Monday, April 15, 2013

Scanxiety and a little Vasovagal response to boot!

It has been over a week since my last visit to MDAnderson.  I have been coping with side effects on a daily basis.  I wake up grateful to be awake and then get through each day the best that I can.  The side effects have seemed to increase since dose #4, which makes sense because I have the most medication in my body at this point in time (thank you Lea for reminding me of that!).  The Yervoy takes 6 months to clear your system, which also means I'll be starting an even stronger dose before these four doses have cleared out.

I know that I often talk about my job.  Job is the wrong word for it really, its more like a calling and that I've found myself in the right place along the journey - one that feels good and right - one that has given me a feeling of self actualization that I have not experienced to date.  Its important to me that I maintain enough energy to keep on this right path and not lose my way.  When I have several days in a row of feeling like I have the flu (when I don't) or itching with hives head to toe or itching for no apparent reason on top of the other "regular" side effects of fatigue and back, upper abdominal pain and digestion issues, I sometimes worry.  Actually, I have had many people ask me why I haven't gone on disability.  For many other job types, this might, probably would have been the only route for me at this point.  However, I am fortunate to have a position where I can do much of my work from home and particularly this semester, my schedule is relatively flexible.  I also have a husband who never minds carpooling me when I need it.  This is tremendous help. 

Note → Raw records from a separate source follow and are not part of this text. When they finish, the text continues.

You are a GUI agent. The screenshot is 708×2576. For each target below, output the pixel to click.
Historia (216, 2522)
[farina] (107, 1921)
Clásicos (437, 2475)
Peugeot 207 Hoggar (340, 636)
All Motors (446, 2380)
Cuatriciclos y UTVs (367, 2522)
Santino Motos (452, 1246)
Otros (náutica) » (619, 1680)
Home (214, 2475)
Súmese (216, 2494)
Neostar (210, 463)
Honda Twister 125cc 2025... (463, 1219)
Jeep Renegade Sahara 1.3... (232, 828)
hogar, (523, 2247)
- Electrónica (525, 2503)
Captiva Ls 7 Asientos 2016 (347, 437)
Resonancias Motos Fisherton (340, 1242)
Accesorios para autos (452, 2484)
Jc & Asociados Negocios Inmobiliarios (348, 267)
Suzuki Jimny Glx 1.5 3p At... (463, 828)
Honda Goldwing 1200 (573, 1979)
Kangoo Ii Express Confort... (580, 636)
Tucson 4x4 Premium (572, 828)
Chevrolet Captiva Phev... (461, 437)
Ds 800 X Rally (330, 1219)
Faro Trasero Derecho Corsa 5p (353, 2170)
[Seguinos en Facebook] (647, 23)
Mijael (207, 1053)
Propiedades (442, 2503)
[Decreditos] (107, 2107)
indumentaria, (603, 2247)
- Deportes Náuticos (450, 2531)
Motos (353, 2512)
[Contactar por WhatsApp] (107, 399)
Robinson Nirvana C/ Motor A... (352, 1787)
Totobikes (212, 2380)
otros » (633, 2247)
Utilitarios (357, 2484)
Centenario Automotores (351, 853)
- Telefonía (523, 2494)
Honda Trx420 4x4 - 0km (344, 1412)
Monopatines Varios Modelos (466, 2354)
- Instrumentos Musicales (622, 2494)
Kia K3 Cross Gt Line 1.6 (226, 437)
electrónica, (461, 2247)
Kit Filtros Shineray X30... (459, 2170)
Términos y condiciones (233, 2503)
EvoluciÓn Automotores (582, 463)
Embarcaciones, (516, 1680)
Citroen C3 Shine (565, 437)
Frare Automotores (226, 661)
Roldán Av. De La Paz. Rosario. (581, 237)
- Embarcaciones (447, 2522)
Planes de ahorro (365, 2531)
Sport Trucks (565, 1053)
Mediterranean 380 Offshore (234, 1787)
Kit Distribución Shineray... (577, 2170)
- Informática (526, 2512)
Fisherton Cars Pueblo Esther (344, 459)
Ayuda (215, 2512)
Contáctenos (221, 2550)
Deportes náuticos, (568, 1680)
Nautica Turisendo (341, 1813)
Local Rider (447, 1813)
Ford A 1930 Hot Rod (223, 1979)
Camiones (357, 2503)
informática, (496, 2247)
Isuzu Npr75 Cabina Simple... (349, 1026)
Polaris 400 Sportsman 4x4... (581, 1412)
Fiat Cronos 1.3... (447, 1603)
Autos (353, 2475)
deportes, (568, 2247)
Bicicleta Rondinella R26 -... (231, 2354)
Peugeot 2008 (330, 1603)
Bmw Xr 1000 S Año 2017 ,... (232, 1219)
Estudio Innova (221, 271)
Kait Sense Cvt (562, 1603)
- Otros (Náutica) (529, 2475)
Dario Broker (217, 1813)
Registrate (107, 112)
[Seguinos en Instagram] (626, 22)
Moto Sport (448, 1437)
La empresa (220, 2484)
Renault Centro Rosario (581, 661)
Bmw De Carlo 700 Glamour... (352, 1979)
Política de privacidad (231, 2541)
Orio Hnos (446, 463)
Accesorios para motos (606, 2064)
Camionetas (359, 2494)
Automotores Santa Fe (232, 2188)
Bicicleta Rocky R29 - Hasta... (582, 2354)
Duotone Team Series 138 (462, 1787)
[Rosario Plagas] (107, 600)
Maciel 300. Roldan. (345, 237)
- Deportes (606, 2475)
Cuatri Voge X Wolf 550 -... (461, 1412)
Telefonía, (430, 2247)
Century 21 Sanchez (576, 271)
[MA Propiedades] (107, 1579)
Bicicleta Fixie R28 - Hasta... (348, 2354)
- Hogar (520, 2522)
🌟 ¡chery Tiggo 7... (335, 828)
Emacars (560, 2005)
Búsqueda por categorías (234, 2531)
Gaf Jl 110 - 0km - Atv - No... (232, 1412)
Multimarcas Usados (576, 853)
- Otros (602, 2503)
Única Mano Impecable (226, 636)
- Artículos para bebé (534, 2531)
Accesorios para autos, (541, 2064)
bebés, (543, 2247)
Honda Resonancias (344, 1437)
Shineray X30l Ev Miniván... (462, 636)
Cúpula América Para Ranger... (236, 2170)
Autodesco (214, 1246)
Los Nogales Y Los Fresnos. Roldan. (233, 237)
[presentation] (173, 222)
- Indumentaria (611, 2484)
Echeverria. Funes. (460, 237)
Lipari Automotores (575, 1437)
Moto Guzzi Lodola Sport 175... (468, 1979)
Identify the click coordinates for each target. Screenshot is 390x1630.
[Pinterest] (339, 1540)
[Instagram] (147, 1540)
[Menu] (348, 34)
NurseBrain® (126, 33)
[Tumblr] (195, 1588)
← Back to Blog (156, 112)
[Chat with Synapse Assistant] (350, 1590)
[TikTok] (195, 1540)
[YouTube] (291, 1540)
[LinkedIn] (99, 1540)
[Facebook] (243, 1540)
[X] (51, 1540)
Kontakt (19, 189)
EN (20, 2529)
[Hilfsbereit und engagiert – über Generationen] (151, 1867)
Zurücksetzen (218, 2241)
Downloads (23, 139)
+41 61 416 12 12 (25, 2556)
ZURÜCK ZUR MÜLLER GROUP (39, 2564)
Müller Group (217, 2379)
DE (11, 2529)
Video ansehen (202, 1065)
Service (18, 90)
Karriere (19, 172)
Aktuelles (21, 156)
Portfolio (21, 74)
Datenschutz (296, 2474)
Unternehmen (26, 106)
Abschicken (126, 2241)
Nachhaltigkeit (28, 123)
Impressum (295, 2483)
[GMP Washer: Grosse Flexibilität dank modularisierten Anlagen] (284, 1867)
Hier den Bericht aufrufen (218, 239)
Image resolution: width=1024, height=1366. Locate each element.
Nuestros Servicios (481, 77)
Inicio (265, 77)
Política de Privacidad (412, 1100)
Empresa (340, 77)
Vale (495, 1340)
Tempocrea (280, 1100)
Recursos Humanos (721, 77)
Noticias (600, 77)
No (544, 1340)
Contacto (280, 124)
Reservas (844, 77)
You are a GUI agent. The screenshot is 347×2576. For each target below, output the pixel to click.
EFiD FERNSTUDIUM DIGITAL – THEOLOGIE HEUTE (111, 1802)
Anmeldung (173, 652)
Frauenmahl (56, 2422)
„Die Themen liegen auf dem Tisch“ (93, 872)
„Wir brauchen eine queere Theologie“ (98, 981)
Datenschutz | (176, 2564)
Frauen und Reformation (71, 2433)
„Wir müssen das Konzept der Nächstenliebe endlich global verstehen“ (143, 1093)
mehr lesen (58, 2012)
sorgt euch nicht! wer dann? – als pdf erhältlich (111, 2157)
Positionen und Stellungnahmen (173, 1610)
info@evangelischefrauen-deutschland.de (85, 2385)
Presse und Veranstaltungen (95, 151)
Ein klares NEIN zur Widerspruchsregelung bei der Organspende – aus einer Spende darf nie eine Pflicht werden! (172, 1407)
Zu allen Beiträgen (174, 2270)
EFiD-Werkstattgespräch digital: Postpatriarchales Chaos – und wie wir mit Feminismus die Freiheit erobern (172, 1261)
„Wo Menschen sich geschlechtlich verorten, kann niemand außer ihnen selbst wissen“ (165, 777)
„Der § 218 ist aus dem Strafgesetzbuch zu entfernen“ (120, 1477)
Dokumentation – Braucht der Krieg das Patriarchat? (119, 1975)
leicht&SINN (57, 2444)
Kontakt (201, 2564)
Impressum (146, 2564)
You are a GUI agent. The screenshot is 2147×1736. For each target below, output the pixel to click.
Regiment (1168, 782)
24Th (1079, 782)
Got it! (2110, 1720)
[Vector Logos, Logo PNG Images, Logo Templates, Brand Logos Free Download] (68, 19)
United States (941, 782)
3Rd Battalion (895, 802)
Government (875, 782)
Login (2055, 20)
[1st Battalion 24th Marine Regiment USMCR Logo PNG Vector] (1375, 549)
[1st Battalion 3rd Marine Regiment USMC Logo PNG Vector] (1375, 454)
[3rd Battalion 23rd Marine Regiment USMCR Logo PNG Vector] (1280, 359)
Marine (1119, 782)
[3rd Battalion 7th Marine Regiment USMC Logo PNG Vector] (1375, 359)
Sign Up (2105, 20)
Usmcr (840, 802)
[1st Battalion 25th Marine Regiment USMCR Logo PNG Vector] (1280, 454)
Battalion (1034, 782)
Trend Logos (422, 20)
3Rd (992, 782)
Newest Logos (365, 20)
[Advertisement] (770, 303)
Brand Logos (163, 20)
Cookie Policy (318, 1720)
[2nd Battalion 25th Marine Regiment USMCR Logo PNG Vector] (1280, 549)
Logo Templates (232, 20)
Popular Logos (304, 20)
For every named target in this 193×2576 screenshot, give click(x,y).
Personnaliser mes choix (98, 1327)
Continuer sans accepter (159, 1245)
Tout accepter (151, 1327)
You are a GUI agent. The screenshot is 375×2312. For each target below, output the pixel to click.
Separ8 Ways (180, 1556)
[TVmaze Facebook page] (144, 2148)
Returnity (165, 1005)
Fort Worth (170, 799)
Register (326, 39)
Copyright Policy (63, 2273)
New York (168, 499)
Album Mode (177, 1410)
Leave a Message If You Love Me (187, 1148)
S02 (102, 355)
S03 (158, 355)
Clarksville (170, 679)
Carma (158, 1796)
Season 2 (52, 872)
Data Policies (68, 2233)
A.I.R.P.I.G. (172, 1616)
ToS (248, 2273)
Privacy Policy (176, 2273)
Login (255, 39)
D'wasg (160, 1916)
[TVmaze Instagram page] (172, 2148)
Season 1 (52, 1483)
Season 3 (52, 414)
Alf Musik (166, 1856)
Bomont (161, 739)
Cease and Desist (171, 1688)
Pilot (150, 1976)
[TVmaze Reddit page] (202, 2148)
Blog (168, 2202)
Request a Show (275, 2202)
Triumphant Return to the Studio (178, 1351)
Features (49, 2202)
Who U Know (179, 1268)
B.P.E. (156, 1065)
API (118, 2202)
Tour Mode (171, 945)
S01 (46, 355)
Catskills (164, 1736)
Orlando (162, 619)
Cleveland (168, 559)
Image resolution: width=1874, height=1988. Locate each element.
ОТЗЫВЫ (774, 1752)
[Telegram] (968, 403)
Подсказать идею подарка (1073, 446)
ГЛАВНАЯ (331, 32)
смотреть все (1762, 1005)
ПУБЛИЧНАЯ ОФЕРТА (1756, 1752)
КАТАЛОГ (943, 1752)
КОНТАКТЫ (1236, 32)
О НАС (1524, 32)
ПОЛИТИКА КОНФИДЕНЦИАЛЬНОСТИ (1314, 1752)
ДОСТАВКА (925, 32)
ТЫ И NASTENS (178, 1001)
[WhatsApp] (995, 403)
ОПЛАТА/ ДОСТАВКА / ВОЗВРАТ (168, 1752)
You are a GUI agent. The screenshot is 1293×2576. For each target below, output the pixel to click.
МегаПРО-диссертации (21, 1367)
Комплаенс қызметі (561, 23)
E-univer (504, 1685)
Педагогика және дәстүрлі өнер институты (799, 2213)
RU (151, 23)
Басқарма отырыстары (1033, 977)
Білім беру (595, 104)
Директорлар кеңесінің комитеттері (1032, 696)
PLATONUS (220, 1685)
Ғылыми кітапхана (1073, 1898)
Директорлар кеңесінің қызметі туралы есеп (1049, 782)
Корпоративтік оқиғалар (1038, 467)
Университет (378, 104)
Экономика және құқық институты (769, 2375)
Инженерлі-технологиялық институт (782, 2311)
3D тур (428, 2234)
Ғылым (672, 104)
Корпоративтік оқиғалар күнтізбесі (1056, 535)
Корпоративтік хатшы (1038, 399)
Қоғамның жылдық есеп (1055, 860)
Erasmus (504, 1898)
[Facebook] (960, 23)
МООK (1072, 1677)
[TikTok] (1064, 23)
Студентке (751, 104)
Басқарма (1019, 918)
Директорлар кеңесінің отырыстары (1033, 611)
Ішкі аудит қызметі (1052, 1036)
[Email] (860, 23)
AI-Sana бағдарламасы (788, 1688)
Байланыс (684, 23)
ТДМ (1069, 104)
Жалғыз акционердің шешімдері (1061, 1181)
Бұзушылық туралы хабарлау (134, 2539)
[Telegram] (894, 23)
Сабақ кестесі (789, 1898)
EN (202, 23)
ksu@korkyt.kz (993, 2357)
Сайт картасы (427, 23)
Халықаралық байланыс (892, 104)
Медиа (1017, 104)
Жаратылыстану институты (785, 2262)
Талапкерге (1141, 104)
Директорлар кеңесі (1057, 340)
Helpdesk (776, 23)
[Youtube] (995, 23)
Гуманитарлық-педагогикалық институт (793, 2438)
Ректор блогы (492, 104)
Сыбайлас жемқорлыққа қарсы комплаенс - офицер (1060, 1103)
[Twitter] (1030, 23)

As the scan date neared, I began to wonder and think about the process and outcome a bit.  I knew that Yervoy is slow acting, so my first question was not "did they get bigger?" but "are there any new tumors?"  There are no new tumors - or in medical terms, no disease progression.  Whew, this is great!  The answer to the next question is, yes all of the tumors appear to be bigger.  This could be from a process called apoptosis, when the tumors swell as they are going through cell death.  There is significant cell death or necrosis throughout the tumors.  I get scanned again 5 weeks from the first scan. 

This trip to Houston was good with John.  It had been awhile since he had gone with me.  I don't have to navigate anything for him, so it can be relaxing in a different way.  We are mostly silent through the day, getting through the appointments.  My port was accessed through the scar, which made the blood draw a nightmare.  I nearly passed out, vomited several times, sweat from head to toe, and caused quite the scene in the Lab that morning.  John was called back to rescue me.  He calmly reassured them that I do this and then looked at me and asked, "has the wave passed over you?" "Almost," I replied, knowing that I needed just a few more minutes to rest there before rushing off to the next appointment. I have done this many times throughout my life.  Its just something that some people do.

Since we were late to the next stop, I was skipped over for my last appointment and squeezed in about 2 hours later......

After the visit with the physician and getting the scan results, we went over to Uncle Keith and Aunt Darla's house for the night.  Cousin Kelly came over after work and had dinner with us.  It was so relaxing!  The next morning John and Uncle Keith got up at 5am to go fishing.  I slept until 9:30 when Aunt Darla came in to see if I was o.k. :-) Yes, I was more than o.k.  Then, we went over to Kelly's house to see her and the triplets (they turn four this summer).  They are getting so big!  Axel sat in my lap and played games on the iPad nearly the whole time. I was loving that cutie pie!  Brock and Cooper played like there was no tomorrow.  My cousin Kelly is an amazing mother....I just have no idea how she does it!

Lea, my sister, and I are going down to Houston for the next visit around May 10....not set yet.  This will be another scan visit.  Until then, Happy Spring! It is really gorgeous here in Austin.